Source >>
--- Start ---

Perennial contender Jagdish Bhagwati, a noted
proponent of free trade and critic of opponents
of globalization, is listed by Thomson Scientific
as a likely winner. The Indian-born Columbia University
economics professor was an external adviser to
the World Trade Organisation and served as a special
policy adviser on globalisation to the United
Nations.
Other likely winners include Paul Romer of Stanford
University, who won the 2002 Horst Claus Recktenwald
Prize in Economics. He`s been touted for his efforts
in developing the New Growth Theory, which has
provided new foundations for businesses and governments
trying to create wealth.
The theory was developed in the 1980s as a response
to criticism of the neoclassical growth model.
Thomas J Sargent of New York University, a leader
of the rational expectations theory, which is
used to determine future events by economic acts,
is also mentioned.
The economics prize, worth USD 1.4 million, is
the only one of the Nobel awards not established
in the will made by Nobel 111 years ago.

--- End ---

Supplied information >>
--- Start ---

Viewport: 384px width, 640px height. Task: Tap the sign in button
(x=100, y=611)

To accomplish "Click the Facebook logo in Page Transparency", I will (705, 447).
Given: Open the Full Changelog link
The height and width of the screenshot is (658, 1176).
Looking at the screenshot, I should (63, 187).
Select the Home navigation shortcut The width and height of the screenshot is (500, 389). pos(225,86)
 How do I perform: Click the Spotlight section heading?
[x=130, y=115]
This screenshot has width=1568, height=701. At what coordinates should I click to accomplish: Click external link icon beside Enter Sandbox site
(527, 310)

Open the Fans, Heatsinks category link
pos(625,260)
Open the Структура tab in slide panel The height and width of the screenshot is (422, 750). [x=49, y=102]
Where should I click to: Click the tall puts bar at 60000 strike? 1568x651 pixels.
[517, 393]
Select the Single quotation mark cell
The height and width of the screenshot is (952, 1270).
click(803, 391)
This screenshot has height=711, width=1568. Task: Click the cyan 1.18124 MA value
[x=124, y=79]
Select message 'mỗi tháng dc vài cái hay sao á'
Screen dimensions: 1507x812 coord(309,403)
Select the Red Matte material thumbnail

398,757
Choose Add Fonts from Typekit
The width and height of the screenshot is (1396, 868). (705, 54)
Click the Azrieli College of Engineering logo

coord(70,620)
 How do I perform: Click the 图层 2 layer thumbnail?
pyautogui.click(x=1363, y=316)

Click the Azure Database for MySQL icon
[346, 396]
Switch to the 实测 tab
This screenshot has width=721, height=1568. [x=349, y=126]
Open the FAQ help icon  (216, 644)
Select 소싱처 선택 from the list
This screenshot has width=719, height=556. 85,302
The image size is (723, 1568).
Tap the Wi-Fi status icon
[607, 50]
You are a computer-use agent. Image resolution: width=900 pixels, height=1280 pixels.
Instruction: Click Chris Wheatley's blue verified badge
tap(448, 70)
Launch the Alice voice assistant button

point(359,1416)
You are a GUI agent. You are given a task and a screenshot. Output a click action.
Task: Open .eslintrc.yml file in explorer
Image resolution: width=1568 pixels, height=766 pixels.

--- End ---

Given task >>
Please copy the passage on Nobel economics contenders from "Other likely winners" to "neoclassical growth model.". The listing isn't needed here.

Answer to this task >>
Other likely winners include Paul Romer of Stanford
University, who won the 2002 Horst Claus Recktenwald
Prize in Economics. He`s been touted for his efforts
in developing the New Growth Theory, which has
provided new foundations for businesses and governments
trying to create wealth.
The theory was developed in the 1980s as a response
to criticism of the neoclassical growth model.